忘却そのものである女神。冥界を流れる川の名でもある。
レテとは何の神様か
レテはひとことで言えば忘れることそのものです。神の名でありながら、川の名でもあります。
ヘシオドス『神統記』では、争いの女神エリスが生んだ子の一柱に数えられます。並んでいる顔ぶれを見てください。
労苦、忘却、飢え、涙をもたらす苦しみ、 争い、殺戮、偽り、無法、破滅。
忘れることは、災いの側に置かれていました。 ここが現代の感覚と大きく違うところです。
広く知られているのは冥界を流れる川としての姿です。死者はこの水を飲み、生前の記憶を失うとされます。
ただし、ホメロスの冥界にこの川は出てきません。 死者が記憶を失うという考え方は、後の時代に加わったものです。
ボイオティア地方のトロポニオスの神託所では、参詣者がレテの泉とムネモシュネ(記憶)の泉を続けて飲みました。過去を忘れ、これから見るものを覚えるためです。

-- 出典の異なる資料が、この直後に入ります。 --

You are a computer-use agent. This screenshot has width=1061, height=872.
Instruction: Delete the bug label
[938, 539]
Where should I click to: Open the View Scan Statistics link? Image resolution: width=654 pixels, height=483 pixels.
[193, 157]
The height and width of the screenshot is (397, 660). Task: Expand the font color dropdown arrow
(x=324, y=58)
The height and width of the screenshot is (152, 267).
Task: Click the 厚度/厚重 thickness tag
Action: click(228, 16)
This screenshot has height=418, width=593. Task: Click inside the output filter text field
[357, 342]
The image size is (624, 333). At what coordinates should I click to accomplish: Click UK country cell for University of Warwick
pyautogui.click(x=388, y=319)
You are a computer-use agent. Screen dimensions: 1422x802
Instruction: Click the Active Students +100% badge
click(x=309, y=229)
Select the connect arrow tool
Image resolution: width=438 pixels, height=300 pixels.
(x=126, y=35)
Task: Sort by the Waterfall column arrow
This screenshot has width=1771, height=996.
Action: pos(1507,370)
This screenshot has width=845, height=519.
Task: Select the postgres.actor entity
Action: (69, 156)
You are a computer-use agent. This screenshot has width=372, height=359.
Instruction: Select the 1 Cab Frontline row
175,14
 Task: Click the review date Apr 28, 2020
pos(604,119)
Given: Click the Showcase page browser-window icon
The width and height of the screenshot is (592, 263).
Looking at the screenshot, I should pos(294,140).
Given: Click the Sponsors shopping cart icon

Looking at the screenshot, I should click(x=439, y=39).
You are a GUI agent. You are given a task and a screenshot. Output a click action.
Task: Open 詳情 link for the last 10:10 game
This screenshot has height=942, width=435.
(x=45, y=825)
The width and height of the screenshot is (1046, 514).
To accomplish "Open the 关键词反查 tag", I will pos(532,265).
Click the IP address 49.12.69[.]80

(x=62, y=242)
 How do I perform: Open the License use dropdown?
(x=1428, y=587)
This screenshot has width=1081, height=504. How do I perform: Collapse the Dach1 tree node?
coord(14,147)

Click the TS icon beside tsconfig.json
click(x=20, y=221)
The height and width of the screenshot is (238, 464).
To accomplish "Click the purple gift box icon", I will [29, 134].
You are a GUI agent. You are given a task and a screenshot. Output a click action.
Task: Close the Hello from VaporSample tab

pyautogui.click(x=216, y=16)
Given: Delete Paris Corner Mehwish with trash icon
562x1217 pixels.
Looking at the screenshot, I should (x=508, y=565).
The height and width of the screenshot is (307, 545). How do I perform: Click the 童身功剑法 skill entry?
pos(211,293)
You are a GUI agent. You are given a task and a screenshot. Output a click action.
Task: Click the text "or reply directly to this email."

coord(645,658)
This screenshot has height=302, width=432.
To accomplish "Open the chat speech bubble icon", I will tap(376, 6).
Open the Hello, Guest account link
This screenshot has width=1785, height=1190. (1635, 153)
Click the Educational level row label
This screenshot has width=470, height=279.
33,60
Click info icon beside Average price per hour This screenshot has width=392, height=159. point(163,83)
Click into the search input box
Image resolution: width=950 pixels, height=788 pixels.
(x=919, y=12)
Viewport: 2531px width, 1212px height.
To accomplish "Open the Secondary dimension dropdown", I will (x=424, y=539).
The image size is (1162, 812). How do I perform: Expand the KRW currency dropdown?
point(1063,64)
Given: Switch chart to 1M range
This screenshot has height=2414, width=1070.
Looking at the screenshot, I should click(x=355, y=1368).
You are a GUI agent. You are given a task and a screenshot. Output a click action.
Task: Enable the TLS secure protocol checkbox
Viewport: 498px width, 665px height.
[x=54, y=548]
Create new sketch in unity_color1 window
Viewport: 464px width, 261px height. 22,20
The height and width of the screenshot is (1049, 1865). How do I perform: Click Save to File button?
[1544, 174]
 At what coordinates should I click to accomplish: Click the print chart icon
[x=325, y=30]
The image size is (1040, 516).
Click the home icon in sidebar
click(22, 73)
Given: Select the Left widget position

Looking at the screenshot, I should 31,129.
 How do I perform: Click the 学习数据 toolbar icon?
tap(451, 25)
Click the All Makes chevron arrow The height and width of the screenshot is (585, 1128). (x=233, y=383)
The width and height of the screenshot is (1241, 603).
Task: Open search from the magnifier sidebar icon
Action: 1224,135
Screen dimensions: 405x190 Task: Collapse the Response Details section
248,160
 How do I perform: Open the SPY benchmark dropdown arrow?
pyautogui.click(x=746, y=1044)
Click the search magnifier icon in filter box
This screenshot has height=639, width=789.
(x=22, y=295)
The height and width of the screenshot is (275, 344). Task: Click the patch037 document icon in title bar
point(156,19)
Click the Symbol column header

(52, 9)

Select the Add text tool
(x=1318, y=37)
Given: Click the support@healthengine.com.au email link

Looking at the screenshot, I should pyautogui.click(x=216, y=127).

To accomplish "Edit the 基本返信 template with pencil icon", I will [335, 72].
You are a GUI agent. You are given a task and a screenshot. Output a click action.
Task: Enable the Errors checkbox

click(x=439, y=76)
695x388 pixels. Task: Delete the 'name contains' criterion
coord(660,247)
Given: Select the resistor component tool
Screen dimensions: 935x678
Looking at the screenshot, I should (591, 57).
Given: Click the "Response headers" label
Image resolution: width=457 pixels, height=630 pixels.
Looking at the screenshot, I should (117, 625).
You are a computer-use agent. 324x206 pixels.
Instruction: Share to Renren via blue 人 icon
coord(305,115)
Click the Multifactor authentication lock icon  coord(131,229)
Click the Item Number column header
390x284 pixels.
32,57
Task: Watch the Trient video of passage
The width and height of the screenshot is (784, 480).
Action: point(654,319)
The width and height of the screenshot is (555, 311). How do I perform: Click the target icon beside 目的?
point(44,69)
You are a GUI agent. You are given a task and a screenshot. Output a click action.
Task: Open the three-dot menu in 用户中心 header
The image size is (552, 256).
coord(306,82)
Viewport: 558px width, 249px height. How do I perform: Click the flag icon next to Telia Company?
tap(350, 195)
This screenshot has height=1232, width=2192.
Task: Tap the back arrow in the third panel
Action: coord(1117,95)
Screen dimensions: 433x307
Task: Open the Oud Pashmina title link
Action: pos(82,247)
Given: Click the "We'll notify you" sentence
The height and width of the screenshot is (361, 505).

ギリシャ語で真理を意味する語は、「レテでない状態」という組み立てになっています。隠れていないことが真理でした。
レテのギリシャ名・ローマ名と読み方
古代ギリシャ語では Λήθη。日本語では「レテ」「レーテー」が両方使われます。
ローマでもレテのままです。名の置き換えは起きませんでした。ラテン語にも忘却を意味する語はありますが、冥界の川の名としてはギリシャ語がそのまま使われ続けました。
この語は、忘れることと隠れていることの両方を意味します。ここが重要です。
真理を意味するギリシャ語アレテイアは、打ち消しの接頭辞にレテを付けた形です。
真理とは、隠れていない状態である。
古代ギリシャでは、真理は「発見するもの」ではなく「覆いが取れた状態」でした。忘却の女神の名が、真理という語の中に残っています。
英語で無気力を指す語(レサージー)も同じ語根から来ています。
Λήθη(レテ)
古代ギリシャ語の表記。「忘れること」「隠れていること」を意味する普通名詞が、そのまま名になっている。
Lethe(レテ)
ローマでの綴りと読み。名は置き換えられず、そのまま使われた。ラテン語で忘却を意味する語は別にあるが、川の名としてはこの形が使われた。
レーテー(レーテー)
日本語での別表記。長音を入れる形で、原典の翻訳ではこちらが使われることが多い。
ἀλήθεια(アレテイア)
真理を意味するギリシャ語。打ち消しの接頭辞とレテを組み合わせた形で、「隠れていないこと」を意味する。
レテの物語
争いの女神の子 ─ 忘却は災いだった
レテの出自は、『神統記』にはっきり書かれています。争いの女神エリスの子です。
エリスが父を持たずに生んだ子らが列挙される箇所があります。
労苦、忘却、飢え、涙をもたらす苦しみ、 取っ組み合い、戦い、殺戮、人殺し、 いさかい、偽り、言い争い、無法、破滅、そして誓い。
この並びのなかに、忘却が入っています。
現代の感覚では、忘れることは救いでもあります。つらい記憶が薄れるのは、ありがたいことです。
しかし古代ギリシャでは違いました。忘れることは、飢えや殺戮と同じ列に置かれる災いでした。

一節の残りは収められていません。